§ **Records to use**

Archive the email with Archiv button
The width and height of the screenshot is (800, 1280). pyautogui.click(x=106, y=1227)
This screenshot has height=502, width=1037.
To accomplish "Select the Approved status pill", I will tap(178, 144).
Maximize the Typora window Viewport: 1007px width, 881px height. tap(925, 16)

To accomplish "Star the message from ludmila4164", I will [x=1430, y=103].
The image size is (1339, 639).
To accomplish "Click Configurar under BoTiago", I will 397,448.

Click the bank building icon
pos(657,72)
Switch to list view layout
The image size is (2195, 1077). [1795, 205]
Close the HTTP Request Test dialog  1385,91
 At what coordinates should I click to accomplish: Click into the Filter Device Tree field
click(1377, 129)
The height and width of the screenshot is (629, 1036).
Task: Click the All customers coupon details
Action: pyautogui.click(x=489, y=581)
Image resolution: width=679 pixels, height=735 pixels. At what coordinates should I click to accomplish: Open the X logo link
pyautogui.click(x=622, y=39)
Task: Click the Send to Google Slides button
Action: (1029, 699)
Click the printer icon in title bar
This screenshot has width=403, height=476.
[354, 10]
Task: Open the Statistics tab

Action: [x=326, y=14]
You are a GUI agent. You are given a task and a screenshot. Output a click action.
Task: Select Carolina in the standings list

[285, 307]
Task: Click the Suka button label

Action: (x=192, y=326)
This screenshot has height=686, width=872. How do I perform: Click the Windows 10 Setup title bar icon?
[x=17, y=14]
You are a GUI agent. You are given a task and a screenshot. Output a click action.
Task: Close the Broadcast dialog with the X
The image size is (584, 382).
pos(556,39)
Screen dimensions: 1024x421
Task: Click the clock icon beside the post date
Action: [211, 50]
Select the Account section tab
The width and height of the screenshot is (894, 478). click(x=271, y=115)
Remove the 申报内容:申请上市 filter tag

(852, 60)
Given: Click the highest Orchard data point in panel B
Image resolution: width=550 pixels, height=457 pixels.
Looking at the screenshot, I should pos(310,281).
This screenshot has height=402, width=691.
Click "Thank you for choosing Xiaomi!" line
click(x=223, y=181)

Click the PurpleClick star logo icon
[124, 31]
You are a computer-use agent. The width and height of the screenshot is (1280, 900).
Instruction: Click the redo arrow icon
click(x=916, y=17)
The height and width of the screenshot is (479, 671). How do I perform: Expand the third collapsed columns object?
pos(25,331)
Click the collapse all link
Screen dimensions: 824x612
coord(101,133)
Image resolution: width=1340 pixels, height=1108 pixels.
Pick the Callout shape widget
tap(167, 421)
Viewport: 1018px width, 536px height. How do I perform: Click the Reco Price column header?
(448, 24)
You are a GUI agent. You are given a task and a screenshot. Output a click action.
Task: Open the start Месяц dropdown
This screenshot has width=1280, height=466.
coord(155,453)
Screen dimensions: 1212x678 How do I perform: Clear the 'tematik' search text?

§ **Prompt**
Full repetition needed. Write out every entry above exactly as given.

§ **Exercise response**
Archive the email with Archiv button
The width and height of the screenshot is (800, 1280). pyautogui.click(x=106, y=1227)
This screenshot has height=502, width=1037.
To accomplish "Select the Approved status pill", I will tap(178, 144).
Maximize the Typora window Viewport: 1007px width, 881px height. tap(925, 16)

To accomplish "Star the message from ludmila4164", I will [x=1430, y=103].
The image size is (1339, 639).
To accomplish "Click Configurar under BoTiago", I will 397,448.

Click the bank building icon
pos(657,72)
Switch to list view layout
The image size is (2195, 1077). [1795, 205]
Close the HTTP Request Test dialog  1385,91
 At what coordinates should I click to accomplish: Click into the Filter Device Tree field
click(1377, 129)
The height and width of the screenshot is (629, 1036).
Task: Click the All customers coupon details
Action: pyautogui.click(x=489, y=581)
Image resolution: width=679 pixels, height=735 pixels. At what coordinates should I click to accomplish: Open the X logo link
pyautogui.click(x=622, y=39)
Task: Click the Send to Google Slides button
Action: (1029, 699)
Click the printer icon in title bar
This screenshot has width=403, height=476.
[354, 10]
Task: Open the Statistics tab

Action: [x=326, y=14]
You are a GUI agent. You are given a task and a screenshot. Output a click action.
Task: Select Carolina in the standings list

[285, 307]
Task: Click the Suka button label

Action: (x=192, y=326)
This screenshot has height=686, width=872. How do I perform: Click the Windows 10 Setup title bar icon?
[x=17, y=14]
You are a GUI agent. You are given a task and a screenshot. Output a click action.
Task: Close the Broadcast dialog with the X
The image size is (584, 382).
pos(556,39)
Screen dimensions: 1024x421
Task: Click the clock icon beside the post date
Action: [211, 50]
Select the Account section tab
The width and height of the screenshot is (894, 478). click(x=271, y=115)
Remove the 申报内容:申请上市 filter tag

(852, 60)
Given: Click the highest Orchard data point in panel B
Image resolution: width=550 pixels, height=457 pixels.
Looking at the screenshot, I should pos(310,281).
This screenshot has height=402, width=691.
Click "Thank you for choosing Xiaomi!" line
click(x=223, y=181)

Click the PurpleClick star logo icon
[124, 31]
You are a computer-use agent. The width and height of the screenshot is (1280, 900).
Instruction: Click the redo arrow icon
click(x=916, y=17)
The height and width of the screenshot is (479, 671). How do I perform: Expand the third collapsed columns object?
pos(25,331)
Click the collapse all link
Screen dimensions: 824x612
coord(101,133)
Image resolution: width=1340 pixels, height=1108 pixels.
Pick the Callout shape widget
tap(167, 421)
Viewport: 1018px width, 536px height. How do I perform: Click the Reco Price column header?
(448, 24)
You are a GUI agent. You are given a task and a screenshot. Output a click action.
Task: Open the start Месяц dropdown
This screenshot has width=1280, height=466.
coord(155,453)
Screen dimensions: 1212x678 How do I perform: Clear the 'tematik' search text?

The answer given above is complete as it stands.